■ REQUIREMENTS:
Edit the entries below by changing every "screenshot" to "screen capture" and leaving all other text as it is. Omit the pictures from your answer.

Extracted data entries

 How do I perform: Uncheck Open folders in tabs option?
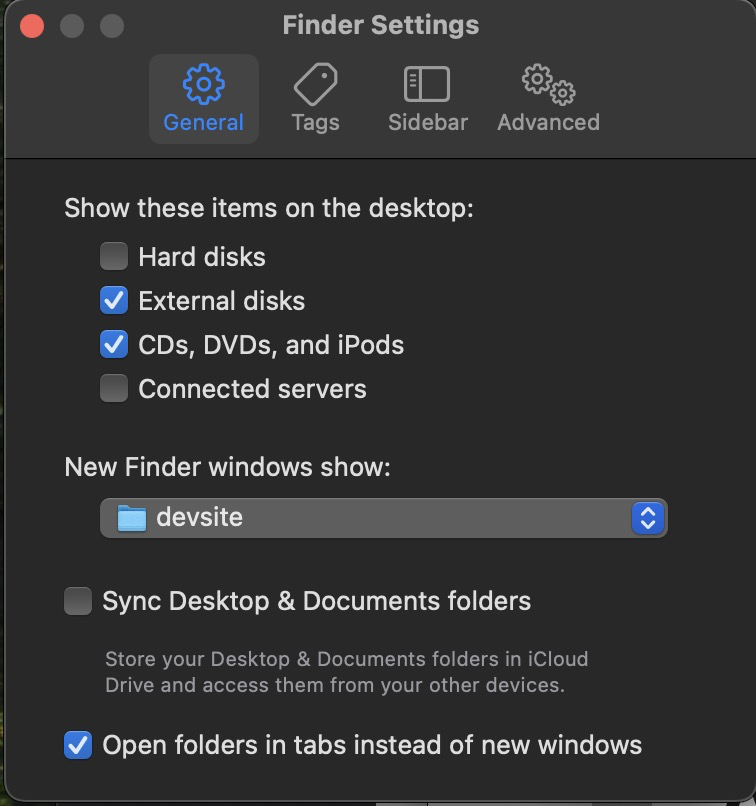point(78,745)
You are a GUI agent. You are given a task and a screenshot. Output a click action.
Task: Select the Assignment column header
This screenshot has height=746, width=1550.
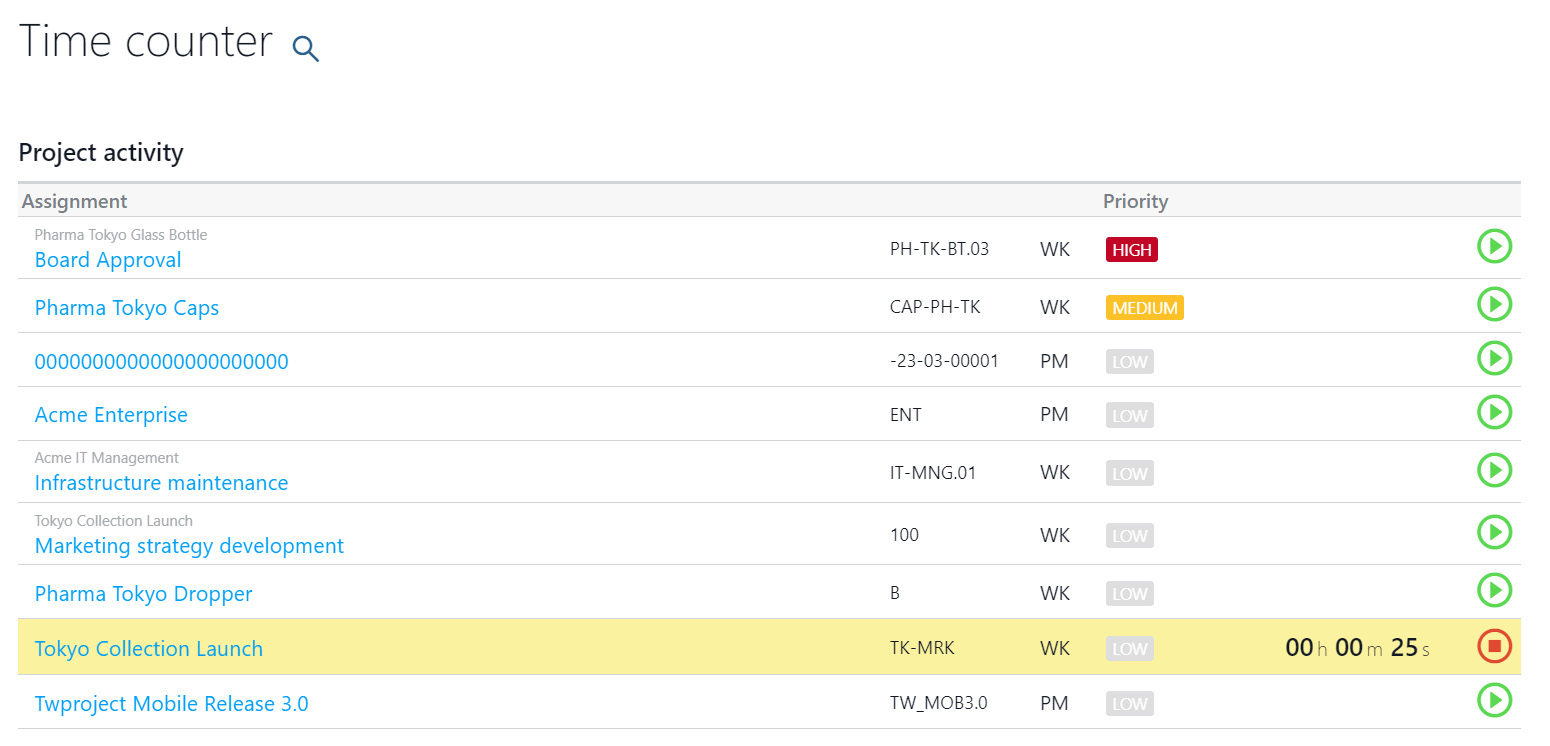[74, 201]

■ THE OUTPUT:
 How do I perform: Uncheck Open folders in tabs option?
point(78,745)
You are a GUI agent. You are given a task and a screen capture. Output a click action.
Task: Select the Assignment column header
This screen capture has height=746, width=1550.
[74, 201]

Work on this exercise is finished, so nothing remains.